So what’s in the news? It seems like it’s non-stop Trump zaniness, but this week on Open Sources Guelph, we ask a more important question: is this the end of civilization? One major magazine seems to think so, and we’ll break that down and figure out if we’ll remember one week in July as beginning of the end of society. After that we’ll talk about swimwear, cars, and power! But while that sounds like we’re doing some kind of manly man show, these are actually serious political issues that need to be discussed.
This Thursday, August 18, at 5 pm, Scotty Hertz and Adam A. Donaldson will discuss:
1) The End of the World As We Know It? A Slate article this week posed an interesting thought: What if, in the future, the week of July 11, 2016 is remembered as the week democracy died? A rare confluence of major events – the ascension of Teresa May to PM of the U.K., the attempted coup in Turkey, the terrorist attack in Nice, and the appointment of Mike Pence as Donald Trump’s running mate – all point to one inescapable conclusion: liberal democracy, as we know it, is on life support. Have things really gotten that bad though? Is there no way out but through as people more and more give in to the whims of demagogues who only know how to do two things: tell you what’s wrong with a country, and who’s to blame for it?

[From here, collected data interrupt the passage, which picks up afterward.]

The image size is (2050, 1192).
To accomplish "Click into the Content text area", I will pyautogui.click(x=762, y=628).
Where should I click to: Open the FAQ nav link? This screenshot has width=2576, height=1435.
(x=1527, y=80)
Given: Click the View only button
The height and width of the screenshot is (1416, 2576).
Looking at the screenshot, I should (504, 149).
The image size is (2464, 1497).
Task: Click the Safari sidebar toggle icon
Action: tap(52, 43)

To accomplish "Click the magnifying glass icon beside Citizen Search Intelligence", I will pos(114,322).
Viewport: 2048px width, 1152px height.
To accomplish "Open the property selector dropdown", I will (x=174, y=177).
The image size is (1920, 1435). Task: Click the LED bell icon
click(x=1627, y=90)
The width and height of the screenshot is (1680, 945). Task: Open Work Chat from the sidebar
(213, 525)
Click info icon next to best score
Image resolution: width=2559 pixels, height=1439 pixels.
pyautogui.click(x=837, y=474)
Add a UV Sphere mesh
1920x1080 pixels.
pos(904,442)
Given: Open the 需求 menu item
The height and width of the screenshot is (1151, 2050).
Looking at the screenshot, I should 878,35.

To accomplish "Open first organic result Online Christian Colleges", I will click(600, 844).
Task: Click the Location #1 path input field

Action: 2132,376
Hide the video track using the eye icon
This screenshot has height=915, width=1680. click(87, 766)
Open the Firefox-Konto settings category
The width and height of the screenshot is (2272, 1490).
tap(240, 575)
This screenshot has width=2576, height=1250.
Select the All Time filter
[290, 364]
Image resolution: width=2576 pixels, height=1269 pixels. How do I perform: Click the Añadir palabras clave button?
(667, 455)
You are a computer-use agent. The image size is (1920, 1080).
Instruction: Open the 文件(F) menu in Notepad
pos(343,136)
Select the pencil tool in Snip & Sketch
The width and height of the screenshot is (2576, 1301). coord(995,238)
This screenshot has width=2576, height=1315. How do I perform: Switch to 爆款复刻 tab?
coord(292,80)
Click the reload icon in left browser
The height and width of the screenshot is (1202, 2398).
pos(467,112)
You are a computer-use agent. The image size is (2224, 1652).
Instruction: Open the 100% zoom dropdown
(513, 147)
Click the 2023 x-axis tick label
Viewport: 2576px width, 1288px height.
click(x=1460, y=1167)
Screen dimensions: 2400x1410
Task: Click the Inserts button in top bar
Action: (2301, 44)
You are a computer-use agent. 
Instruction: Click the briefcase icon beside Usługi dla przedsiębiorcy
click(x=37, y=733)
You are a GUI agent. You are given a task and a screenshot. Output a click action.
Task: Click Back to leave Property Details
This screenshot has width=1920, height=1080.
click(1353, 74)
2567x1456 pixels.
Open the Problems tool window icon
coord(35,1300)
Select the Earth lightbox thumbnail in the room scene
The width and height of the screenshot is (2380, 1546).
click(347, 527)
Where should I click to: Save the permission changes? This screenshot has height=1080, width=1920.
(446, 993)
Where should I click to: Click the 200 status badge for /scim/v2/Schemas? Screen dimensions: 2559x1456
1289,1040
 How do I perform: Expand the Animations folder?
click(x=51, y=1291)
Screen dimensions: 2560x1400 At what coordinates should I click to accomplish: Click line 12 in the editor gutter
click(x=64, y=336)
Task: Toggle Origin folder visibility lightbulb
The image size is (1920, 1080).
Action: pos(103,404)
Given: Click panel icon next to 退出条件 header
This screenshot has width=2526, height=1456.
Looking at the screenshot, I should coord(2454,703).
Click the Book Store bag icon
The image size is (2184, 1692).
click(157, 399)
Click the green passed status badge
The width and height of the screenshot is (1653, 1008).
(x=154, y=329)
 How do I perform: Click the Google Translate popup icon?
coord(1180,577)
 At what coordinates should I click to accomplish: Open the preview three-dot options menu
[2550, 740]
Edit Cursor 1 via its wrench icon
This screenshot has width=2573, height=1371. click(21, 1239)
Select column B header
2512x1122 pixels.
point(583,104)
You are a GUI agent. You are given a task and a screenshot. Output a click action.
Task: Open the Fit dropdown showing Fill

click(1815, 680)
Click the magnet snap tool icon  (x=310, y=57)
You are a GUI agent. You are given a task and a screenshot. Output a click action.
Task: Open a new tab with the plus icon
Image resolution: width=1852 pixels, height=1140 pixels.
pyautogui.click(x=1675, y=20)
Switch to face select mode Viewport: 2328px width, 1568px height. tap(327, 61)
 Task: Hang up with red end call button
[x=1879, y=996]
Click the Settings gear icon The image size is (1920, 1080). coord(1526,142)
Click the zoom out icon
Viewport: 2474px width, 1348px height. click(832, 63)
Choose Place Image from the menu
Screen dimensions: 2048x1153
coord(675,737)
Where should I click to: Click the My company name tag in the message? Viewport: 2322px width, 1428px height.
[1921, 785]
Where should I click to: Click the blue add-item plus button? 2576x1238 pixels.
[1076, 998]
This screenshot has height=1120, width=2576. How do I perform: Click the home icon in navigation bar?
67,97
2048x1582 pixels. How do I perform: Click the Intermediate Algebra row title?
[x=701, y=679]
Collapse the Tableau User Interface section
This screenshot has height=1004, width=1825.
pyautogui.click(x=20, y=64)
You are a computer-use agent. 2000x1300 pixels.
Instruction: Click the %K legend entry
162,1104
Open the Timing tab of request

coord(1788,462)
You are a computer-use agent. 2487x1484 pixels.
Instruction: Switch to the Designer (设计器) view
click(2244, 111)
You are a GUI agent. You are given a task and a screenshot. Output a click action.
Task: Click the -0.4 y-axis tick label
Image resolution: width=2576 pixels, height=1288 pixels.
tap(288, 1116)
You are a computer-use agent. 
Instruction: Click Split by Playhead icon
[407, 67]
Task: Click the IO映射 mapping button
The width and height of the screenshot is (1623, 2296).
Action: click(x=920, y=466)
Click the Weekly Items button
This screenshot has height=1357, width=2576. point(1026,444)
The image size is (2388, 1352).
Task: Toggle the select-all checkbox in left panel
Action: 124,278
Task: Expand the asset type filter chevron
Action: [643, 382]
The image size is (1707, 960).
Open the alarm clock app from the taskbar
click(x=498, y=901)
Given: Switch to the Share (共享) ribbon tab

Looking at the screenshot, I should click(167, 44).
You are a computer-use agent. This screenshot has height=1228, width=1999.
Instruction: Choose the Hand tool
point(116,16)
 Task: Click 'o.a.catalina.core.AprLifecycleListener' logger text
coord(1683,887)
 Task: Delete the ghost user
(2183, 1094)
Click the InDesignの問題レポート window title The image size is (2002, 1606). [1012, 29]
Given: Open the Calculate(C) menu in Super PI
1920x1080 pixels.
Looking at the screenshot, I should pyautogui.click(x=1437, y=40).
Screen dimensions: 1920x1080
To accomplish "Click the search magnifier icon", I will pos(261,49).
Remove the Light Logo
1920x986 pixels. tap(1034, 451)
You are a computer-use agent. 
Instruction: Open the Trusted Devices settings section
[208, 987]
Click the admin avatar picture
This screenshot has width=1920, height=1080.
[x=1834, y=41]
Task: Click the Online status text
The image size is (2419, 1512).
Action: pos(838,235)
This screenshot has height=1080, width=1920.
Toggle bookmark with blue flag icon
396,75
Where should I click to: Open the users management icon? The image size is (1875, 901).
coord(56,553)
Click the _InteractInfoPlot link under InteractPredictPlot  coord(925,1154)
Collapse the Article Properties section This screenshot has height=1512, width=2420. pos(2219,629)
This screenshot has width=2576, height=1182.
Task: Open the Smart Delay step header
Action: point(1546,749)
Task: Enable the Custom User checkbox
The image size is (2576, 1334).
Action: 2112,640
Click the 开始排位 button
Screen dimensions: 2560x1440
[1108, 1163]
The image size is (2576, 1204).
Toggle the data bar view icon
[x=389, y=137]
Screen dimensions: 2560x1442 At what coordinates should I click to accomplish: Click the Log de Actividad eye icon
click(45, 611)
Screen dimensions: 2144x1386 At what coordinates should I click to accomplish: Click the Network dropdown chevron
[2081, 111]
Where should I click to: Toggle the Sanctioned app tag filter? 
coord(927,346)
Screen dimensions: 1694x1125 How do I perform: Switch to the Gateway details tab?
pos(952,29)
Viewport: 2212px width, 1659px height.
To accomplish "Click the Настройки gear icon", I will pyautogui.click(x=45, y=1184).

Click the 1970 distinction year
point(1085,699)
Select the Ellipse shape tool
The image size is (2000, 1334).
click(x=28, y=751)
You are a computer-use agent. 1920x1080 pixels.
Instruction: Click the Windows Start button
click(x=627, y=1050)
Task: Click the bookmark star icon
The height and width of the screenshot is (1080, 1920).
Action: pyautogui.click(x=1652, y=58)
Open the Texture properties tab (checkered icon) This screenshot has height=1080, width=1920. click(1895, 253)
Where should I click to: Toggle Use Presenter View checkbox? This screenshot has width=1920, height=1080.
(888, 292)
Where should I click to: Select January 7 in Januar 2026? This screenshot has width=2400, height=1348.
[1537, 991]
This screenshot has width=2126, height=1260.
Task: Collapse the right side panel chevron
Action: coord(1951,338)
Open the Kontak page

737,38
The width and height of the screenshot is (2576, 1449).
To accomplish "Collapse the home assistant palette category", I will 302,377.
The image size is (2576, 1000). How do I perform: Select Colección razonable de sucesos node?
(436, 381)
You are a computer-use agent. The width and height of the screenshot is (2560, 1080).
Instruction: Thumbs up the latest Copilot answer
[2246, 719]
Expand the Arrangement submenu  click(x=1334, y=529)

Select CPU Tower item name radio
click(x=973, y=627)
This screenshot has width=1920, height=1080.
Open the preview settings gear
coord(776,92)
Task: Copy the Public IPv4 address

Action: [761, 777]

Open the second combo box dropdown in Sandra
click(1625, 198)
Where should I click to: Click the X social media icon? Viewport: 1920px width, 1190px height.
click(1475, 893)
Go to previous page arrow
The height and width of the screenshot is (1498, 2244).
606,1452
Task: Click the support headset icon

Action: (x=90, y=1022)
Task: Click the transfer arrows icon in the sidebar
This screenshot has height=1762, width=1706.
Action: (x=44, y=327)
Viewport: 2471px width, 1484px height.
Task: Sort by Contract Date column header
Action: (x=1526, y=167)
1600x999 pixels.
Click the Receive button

2) Burkini No Paradise. It may not be something you’re familiar with, and it may not be something you see at the beach in a million summer visits, but France is doing something about it, and that something is a full-blown ban. The “burkini”, a swimming garment for Muslim women that allows them to enjoy the water and keep their modesty, has gotten a lot of attention as several seaside French towns have banned it, and now with the support of French Prime Minister Manuel Valls. One can’t help but be reminded of the burka debate from last year’s election here in Canada, but France is still smarting from two major terrorist attacks in the space of six months, attacks perpetrated by Islamic extremists. So is this a stand for human rights, or is this a reaction to other concerns?
3) Tax it to the Wind! How can you put a tax on the wind? Interesting question, and not the slightest bit philosophical because Wyoming made it happen, and some are wondering, understandably, if the state government is trying to price out those that want to pursue alternative energy in the state. Wyoming’s biggest industry is mining, and mineral extraction, and that includes oil and gas obviously, so one can’t help but wonder if the Cowboy State (yes, that’s what it’s called, the “Cowboy State”) is stacking the deck, especially as most places are trying desperately to attract companies exploring alternative energy in order to create the “jobs of the future.” Can a government really tax the wind, and what’s the point?
4) Armoured and Dangerous. Earlier this year, the Federal Liberals got into some hot water for the sale of Canadian-made armoured vehicles to Saudi Arabia. That’s sticky enough, but what if a Canadian company sold armoured vehicles to countries like Libya and South Sudan? Well Streit, which has a plant in Innisfil, has been selling to those countries, and it’s reignited the contentious debate between the moral responsibility of not selling armaments to foreign countries that use them against their own citizens, breaking international law in some cases, and the need for well-paying Canadian jobs. What’s the responsible thing to do in this situation, and how are the Liberals going to paint themselves out of this corner?
Open Sources is live on CFRU 93.3 fm and cfru.ca at 5 pm on Thursday.